***** Data shown
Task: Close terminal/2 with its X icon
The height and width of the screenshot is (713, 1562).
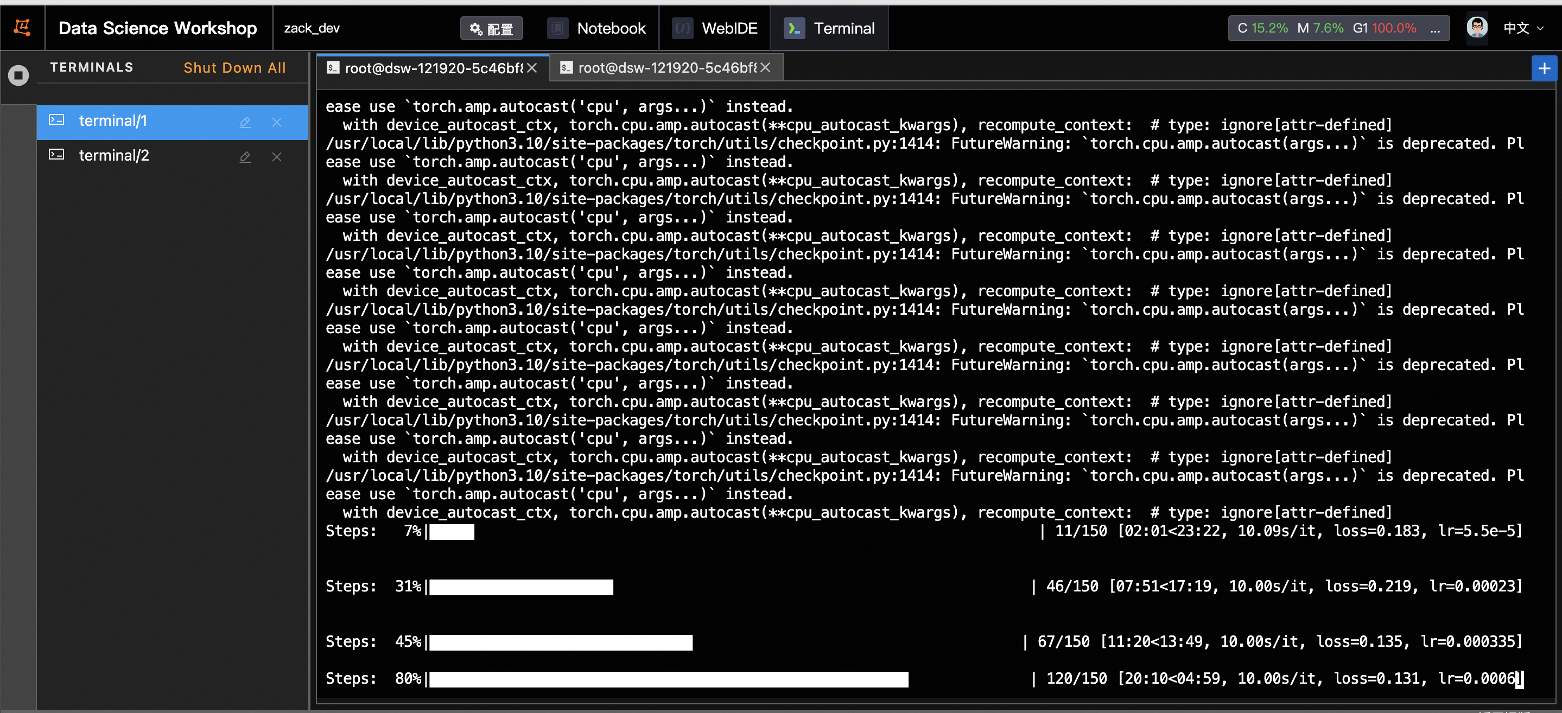Action: coord(277,156)
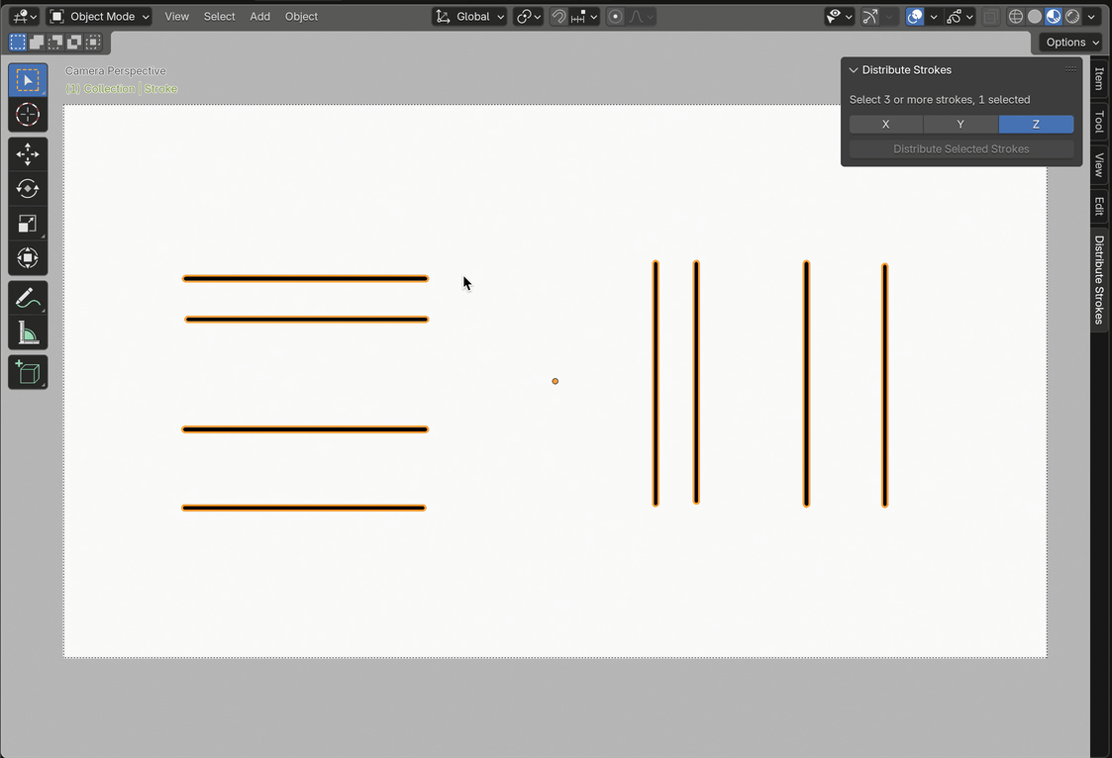Activate the combined Transform tool
This screenshot has height=758, width=1112.
[x=28, y=258]
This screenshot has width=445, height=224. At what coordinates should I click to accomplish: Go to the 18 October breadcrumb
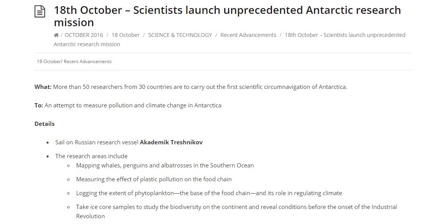126,35
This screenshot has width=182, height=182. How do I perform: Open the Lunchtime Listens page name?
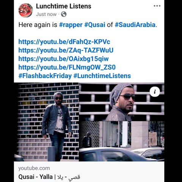pyautogui.click(x=64, y=6)
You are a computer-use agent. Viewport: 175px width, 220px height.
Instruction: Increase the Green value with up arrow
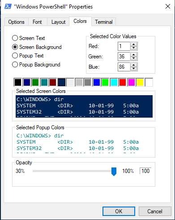[134, 55]
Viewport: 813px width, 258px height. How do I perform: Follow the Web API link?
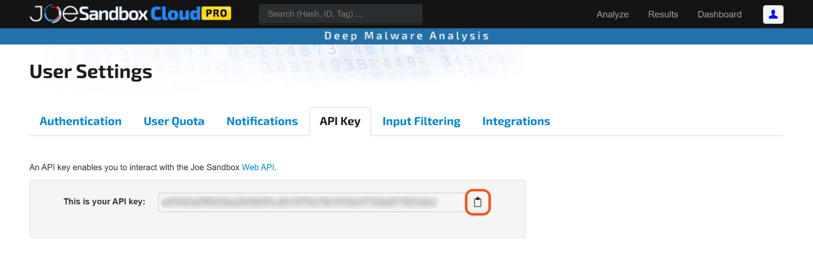[258, 168]
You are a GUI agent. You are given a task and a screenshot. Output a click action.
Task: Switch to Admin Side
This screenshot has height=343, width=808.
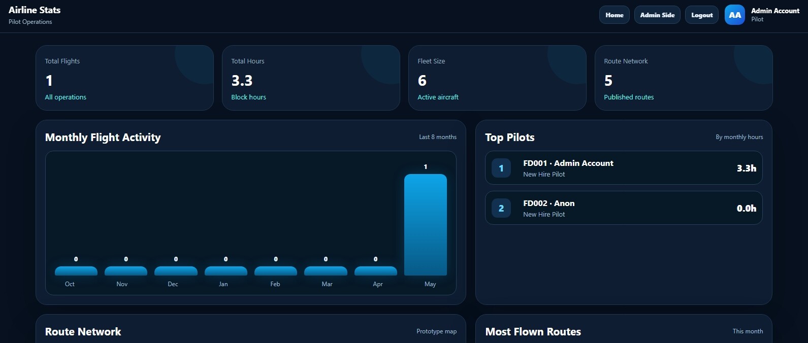657,15
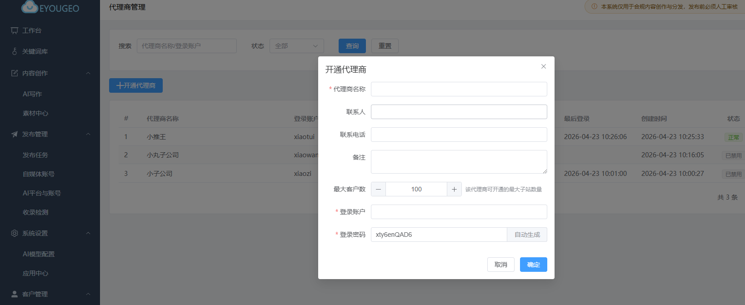Close the 开通代理商 dialog with X
Viewport: 745px width, 305px height.
coord(543,66)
**********
▸ **Task prompt**: Retype the data above line for line, without changing anything, and omit the pictures.

▸ **Solved exercise**:
Task: Close terminal/2 with its X icon
The height and width of the screenshot is (713, 1562).
Action: coord(277,156)
Activate the combined Transform tool
This screenshot has height=758, width=1112.
[x=28, y=258]
This screenshot has width=445, height=224. At what coordinates should I click to accomplish: Go to the 18 October breadcrumb
126,35
This screenshot has width=182, height=182. How do I perform: Open the Lunchtime Listens page name?
pyautogui.click(x=64, y=6)
You are a computer-use agent. Viewport: 175px width, 220px height.
Instruction: Increase the Green value with up arrow
[134, 55]
Viewport: 813px width, 258px height. How do I perform: Follow the Web API link?
[258, 168]
You are a GUI agent. You are given a task and a screenshot. Output a click action.
Task: Switch to Admin Side
This screenshot has height=343, width=808.
657,15
Close the 开通代理商 dialog with X
Viewport: 745px width, 305px height.
coord(543,66)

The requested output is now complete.